### Extracted material

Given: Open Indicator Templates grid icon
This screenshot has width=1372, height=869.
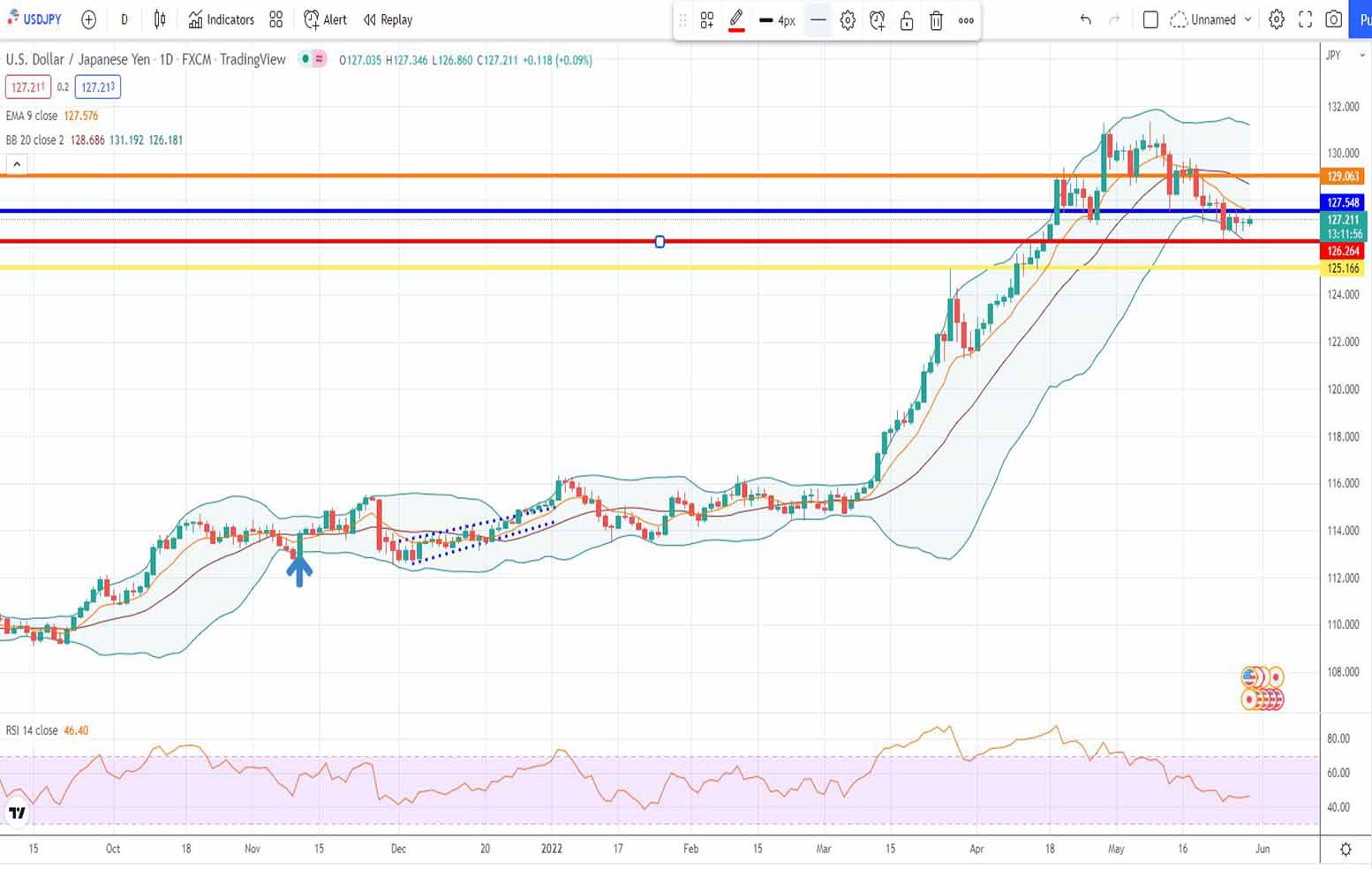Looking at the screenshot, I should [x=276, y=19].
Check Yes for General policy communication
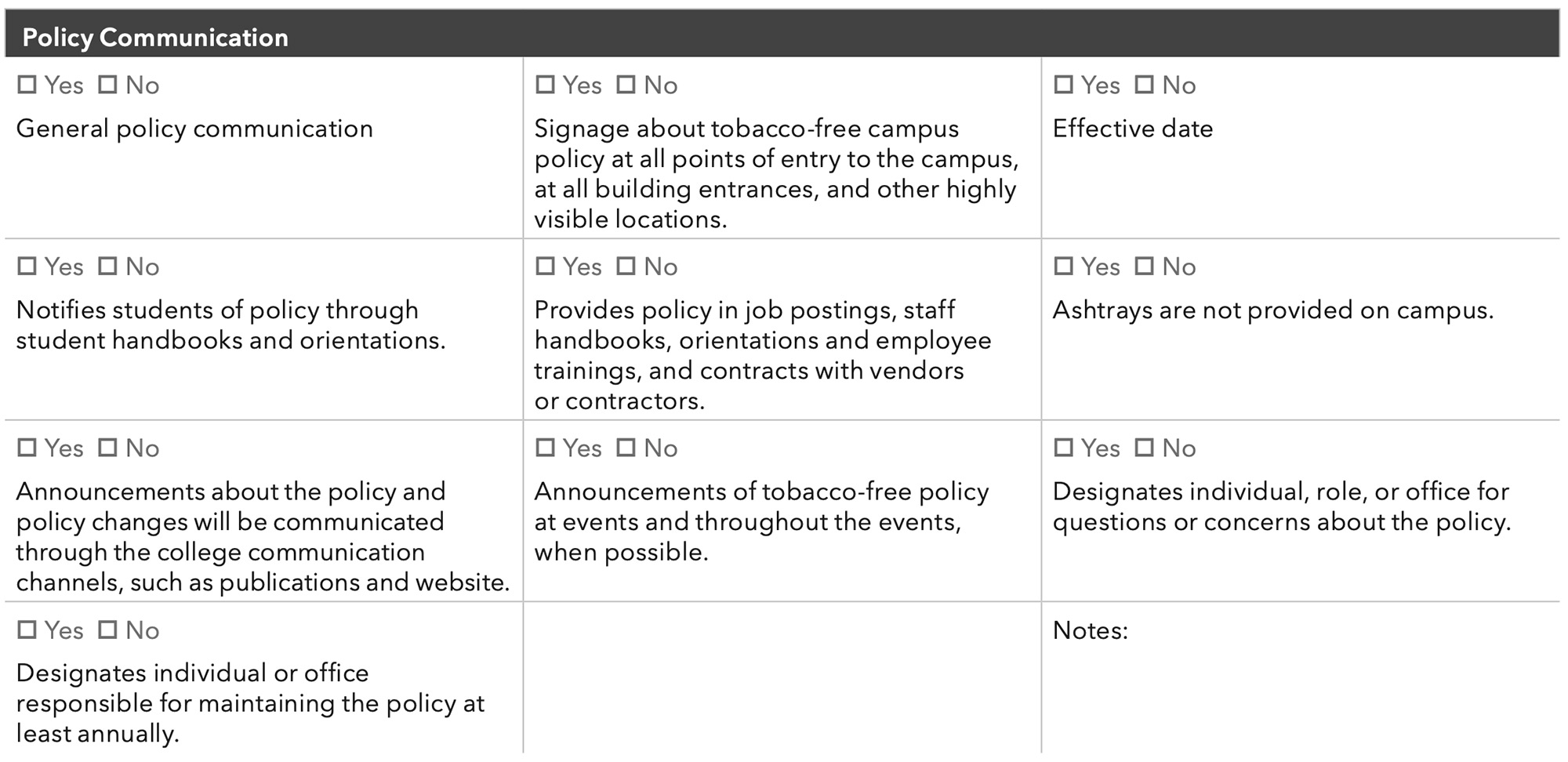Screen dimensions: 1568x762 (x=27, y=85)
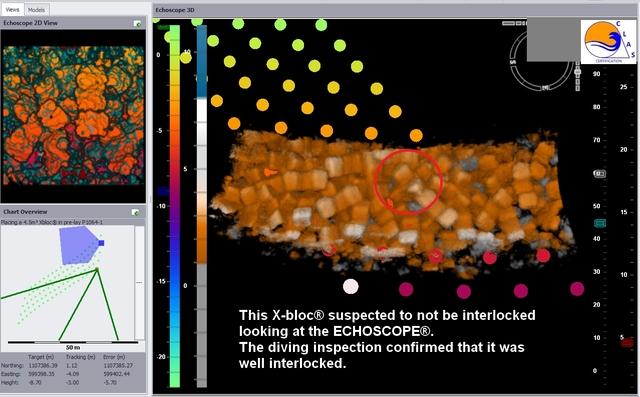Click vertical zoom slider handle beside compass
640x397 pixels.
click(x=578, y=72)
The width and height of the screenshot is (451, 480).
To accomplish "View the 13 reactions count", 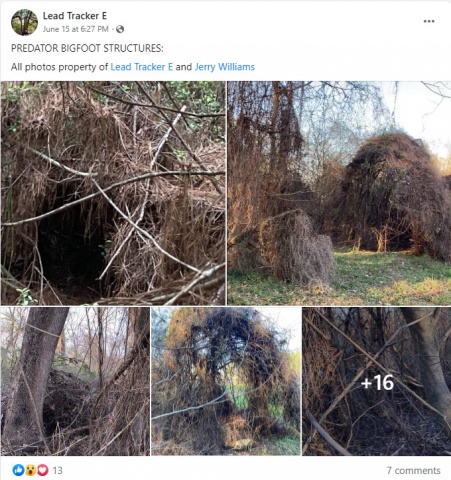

### What you have to do
Please format the entries above as a numbered list, skipping blank lines and leaving out the pictures.

### Response to this exercise
1. Given: Open Indicator Templates grid icon
2. This screenshot has width=1372, height=869.
3. Looking at the screenshot, I should [x=276, y=19].
4. Check Yes for General policy communication
5. Screen dimensions: 1568x762 (x=27, y=85)
6. Click vertical zoom slider handle beside compass
7. 640x397 pixels.
8. click(x=578, y=72)
9. The width and height of the screenshot is (451, 480).
10. To accomplish "View the 13 reactions count", 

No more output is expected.